Массовые волнения, недовольства, требования ее головы – все это ожидает Верховного мага в тот момент, когда Кларисса отречётся от Круга. Кто-то начнет говорить, что она шпионка; предательница, которую Валентин нарочно послал в стан к своему врагу. И она спорить не станет, обратное доказать не поспешит, потому что горда, и нет ей дела до нежити, лишь брат один волнует; и что же выйдет из этого?
Она догадывалась, но сейчас молчала, замирая в руках Джонатана; смотрела на него слегка мутным взглядом, в слова вслушивалась.
Охотница брови нахмурит недоуменно, да выдохнет тихо:
- Меч Душ? Но… - «зачем», - мысль так и повиснет в воздухе, в слова не обличенная; а она губки удивленно приоткроет, брови изогнет, да посмотрит в сторону взглядом невидящим.
Все на свои места встает, и эта новость словно ушат ледяной воды с головы до ног окатывает, по затылку стекает, по спине, мурашками кожу покрывая. Валентин говорил, что его цель – Институт, и убийство Магнуса; он отвел ее в сторону, и наказал присмотреть за братом, мотивировал тем, что нечисть ополчится на предателя. И она поверила своему отцу, но даже предположить не смогла, что он способен на обман. Снова.
Она поняла, для чего ее отцу Меч Душ; да и он не скрывал никогда, что мечтает о нем, что с его помощью можно разом избавиться от всех, в ком течет кровь демона, вот только активировать его мог лишь тот, в ком чистая ангельская кровь текла. И теперь Кларисса осознала это; как осознала однажды, что солнце всегда встает на востоке; что лишь она одна способна на подобное, лишь в ней течет чистая ангельская кровь; и все разом на свои места встало, и эксперименты Валентина смысл обрели. Это никогда не было забавой, и он не скрывал от нее тот факт, что она особенная; отсюда и воспитал в ней такую ненависть к нечисти, чтобы в один прекрасный момент ее рука не дрогнула от сомнений, что могли бы душу раздирать на части.

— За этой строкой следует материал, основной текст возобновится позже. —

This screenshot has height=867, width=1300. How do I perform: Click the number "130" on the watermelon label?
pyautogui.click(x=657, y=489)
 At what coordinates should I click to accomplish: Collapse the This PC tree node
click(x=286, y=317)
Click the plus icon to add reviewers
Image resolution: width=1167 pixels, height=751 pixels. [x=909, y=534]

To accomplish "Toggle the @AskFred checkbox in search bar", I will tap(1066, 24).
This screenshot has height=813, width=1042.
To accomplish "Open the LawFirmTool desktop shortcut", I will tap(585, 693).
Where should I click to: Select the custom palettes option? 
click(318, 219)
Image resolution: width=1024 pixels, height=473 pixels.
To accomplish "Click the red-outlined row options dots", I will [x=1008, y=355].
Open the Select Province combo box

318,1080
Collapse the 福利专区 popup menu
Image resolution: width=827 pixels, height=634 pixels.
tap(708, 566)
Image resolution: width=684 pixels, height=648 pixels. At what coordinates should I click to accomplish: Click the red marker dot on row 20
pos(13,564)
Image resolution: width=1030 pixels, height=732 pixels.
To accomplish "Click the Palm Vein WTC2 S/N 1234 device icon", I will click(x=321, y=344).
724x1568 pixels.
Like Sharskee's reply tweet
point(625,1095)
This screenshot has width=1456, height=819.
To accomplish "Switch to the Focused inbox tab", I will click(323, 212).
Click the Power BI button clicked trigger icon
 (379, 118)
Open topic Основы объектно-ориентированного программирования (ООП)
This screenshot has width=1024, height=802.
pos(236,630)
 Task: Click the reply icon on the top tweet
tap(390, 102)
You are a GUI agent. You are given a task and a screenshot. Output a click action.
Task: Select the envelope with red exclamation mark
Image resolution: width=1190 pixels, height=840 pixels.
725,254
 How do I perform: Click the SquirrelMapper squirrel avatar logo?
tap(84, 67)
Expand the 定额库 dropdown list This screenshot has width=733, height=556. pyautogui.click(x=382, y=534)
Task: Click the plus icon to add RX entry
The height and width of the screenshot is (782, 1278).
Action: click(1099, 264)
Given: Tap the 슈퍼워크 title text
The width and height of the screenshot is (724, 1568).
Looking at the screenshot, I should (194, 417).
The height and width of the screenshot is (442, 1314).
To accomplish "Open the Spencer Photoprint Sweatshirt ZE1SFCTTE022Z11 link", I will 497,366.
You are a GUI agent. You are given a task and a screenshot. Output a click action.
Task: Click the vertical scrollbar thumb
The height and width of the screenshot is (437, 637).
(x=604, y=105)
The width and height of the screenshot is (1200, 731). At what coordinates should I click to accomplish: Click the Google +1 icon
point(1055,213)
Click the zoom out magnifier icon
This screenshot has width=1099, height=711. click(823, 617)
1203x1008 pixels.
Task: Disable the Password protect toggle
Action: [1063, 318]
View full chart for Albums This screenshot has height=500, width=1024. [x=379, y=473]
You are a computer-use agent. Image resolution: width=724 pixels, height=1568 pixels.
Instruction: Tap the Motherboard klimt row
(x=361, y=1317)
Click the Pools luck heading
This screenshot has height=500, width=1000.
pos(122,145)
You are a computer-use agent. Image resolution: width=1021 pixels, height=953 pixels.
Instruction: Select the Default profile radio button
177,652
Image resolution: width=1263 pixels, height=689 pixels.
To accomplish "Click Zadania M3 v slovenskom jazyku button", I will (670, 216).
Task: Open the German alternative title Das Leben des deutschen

Если бы она не встретила Джонатана, - в такой удачный момент ее жизни, - то так оно и было бы, и меч активировался бы в тот момент, как попал бы к ней в руки. Она бы смеялась над тем, как умирает один за другим каждый представитель нечисти; как корчатся они в предсмертных муках, и испытывала бы в тот момент лишь чувство глубокого удовлетворения.
Но сейчас…
Она лишь позволяет ему прижать ее к себе; семена сомнения в душе посеять словами жестокими, но Кларисса сама из жестокости состоит, и лишь внимает каждому звуку, что с губ брата срывается, да ближе льнет, моментом наслаждаясь.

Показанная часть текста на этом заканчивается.